Your goal: Copy out every line of the entries, request lines included, from the one containing "お店屋さん (207, 1373)" down to the one containing "Career (128, 324)", with both ends included. Rescale each coordinate in the answers by 1.5 and round it to a whole number, halves going up, while numbers in the requests stay unchanged.

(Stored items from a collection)
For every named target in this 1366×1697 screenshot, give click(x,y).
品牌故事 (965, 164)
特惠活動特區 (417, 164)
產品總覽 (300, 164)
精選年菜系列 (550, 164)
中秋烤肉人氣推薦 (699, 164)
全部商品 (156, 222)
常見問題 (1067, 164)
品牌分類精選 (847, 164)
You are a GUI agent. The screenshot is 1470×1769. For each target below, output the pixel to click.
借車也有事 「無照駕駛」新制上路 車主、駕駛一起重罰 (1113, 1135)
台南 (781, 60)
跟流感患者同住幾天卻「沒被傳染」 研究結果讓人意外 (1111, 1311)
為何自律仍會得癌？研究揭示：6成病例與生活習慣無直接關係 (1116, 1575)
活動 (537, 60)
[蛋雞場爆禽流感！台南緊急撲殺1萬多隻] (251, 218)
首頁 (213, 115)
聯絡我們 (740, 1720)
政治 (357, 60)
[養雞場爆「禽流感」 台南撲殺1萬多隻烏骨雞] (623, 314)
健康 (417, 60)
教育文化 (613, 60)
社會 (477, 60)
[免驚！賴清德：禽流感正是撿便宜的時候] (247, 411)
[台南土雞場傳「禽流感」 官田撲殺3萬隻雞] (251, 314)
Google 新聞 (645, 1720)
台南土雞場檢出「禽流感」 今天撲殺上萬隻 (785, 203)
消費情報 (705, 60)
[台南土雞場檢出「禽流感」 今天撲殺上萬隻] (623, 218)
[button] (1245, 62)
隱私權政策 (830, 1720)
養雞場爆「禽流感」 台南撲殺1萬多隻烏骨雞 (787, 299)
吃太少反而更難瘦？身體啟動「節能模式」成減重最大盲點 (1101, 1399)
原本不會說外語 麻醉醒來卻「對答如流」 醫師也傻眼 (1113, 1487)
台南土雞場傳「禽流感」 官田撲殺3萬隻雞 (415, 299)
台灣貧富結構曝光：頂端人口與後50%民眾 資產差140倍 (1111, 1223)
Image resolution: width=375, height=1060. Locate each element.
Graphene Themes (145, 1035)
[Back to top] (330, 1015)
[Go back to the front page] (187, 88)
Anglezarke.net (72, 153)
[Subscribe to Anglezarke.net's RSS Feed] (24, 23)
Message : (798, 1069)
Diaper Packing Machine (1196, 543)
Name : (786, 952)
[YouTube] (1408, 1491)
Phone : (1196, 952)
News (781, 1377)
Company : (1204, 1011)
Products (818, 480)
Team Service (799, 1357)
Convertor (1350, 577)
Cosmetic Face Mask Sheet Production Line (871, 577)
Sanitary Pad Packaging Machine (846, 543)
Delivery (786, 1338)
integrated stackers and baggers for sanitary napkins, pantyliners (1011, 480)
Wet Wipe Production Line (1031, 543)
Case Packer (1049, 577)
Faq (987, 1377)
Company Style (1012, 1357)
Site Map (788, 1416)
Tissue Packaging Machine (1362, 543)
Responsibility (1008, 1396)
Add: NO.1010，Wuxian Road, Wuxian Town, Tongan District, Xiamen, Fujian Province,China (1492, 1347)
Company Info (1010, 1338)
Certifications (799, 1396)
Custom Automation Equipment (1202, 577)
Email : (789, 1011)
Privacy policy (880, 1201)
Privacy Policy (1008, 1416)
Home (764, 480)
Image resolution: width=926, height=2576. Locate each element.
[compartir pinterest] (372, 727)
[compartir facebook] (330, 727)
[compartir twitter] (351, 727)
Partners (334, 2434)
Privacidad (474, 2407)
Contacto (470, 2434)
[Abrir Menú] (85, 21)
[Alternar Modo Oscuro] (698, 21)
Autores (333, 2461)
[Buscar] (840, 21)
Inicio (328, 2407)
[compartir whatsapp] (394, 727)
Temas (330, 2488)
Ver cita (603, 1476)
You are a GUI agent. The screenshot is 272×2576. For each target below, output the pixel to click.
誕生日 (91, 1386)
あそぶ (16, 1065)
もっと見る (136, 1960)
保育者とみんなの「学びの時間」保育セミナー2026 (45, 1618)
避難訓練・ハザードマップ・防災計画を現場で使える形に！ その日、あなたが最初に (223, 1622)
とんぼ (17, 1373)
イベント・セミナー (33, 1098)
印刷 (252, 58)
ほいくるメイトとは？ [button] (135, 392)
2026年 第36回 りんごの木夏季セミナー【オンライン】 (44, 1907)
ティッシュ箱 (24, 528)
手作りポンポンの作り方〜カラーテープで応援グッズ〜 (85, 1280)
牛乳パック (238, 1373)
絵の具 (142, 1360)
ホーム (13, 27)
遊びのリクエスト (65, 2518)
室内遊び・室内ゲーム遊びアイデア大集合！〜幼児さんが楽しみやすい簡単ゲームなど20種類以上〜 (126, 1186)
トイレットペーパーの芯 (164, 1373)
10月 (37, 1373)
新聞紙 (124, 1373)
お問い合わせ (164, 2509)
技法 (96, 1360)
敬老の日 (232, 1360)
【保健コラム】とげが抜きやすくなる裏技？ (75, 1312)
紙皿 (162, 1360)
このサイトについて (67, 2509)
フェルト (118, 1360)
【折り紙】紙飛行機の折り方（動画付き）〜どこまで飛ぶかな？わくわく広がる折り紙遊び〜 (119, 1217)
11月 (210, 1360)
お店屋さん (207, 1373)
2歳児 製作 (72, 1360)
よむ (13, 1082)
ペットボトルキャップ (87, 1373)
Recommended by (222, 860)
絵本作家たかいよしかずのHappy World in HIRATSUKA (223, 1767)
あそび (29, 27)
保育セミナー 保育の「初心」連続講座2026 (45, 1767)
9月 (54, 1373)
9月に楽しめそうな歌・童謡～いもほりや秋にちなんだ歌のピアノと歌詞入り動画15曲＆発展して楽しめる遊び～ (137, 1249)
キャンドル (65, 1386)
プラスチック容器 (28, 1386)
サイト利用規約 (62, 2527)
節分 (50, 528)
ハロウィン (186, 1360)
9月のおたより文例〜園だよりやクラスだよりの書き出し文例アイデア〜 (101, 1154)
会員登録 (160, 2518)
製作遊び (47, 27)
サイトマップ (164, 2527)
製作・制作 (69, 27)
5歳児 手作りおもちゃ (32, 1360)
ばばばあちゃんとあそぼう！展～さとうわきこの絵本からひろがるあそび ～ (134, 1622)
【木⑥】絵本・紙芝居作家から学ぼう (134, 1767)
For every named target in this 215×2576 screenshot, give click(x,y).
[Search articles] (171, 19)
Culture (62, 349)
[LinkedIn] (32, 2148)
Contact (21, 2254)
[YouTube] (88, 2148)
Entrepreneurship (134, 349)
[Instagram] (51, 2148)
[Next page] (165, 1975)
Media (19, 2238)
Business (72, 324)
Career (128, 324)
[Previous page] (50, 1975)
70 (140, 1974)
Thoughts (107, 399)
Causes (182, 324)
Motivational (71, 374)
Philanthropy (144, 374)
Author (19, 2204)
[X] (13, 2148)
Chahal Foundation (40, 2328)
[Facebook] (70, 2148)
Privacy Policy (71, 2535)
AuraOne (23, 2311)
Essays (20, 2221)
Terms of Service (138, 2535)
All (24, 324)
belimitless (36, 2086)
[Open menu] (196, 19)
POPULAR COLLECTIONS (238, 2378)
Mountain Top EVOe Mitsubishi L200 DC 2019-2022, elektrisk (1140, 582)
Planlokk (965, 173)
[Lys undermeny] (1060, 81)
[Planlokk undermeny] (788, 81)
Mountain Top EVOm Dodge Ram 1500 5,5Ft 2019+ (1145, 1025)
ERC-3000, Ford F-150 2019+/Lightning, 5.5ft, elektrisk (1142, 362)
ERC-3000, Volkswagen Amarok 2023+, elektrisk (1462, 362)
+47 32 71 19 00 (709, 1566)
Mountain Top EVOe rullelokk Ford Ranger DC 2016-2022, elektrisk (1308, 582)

Result below:
お店屋さん (311, 2060)
2歳児 製作 (108, 2040)
よむ (20, 1623)
ペットボトルキャップ (131, 2060)
Recommended by (333, 1290)
絵本作家たかいよしかずのHappy World in HIRATSUKA (335, 2651)
あそび (44, 41)
保育セミナー 保育の「初心」連続講座2026 (68, 2651)
9月 (81, 2060)
9月に楽しめそうな歌・童謡～いもほりや秋にちなんだ歌のピアノと歌詞入り動画15曲＆発展して楽しめる遊び～ (206, 1874)
キャンドル (98, 2079)
プラスチック容器 (42, 2079)
サイト利用規約 (93, 3791)
節分 (75, 792)
ハロウィン (279, 2040)
9月のおたより文例〜園だよりやクラスだよりの書き出し文例アイデア〜 (152, 1731)
会員登録 (240, 3777)
製作遊び (71, 41)
サイトマップ (246, 3791)
製作・制作 (104, 41)
5歳児 手作りおもちゃ (48, 2040)
ばばばあちゃんとあそぼう！展～さとうわきこの絵本からひろがるあそび ～ (201, 2433)
【木⑥】絵本・紙芝居作家から学ぼう (201, 2651)
For every named target in this 215×2576 screenshot, give click(x,y).
[Search articles] (257, 29)
Culture (93, 524)
[LinkedIn] (48, 3222)
Contact (32, 3381)
[YouTube] (132, 3222)
Entrepreneurship (201, 524)
[Instagram] (77, 3222)
[Next page] (248, 2963)
Media (29, 3357)
Business (108, 486)
Career (192, 486)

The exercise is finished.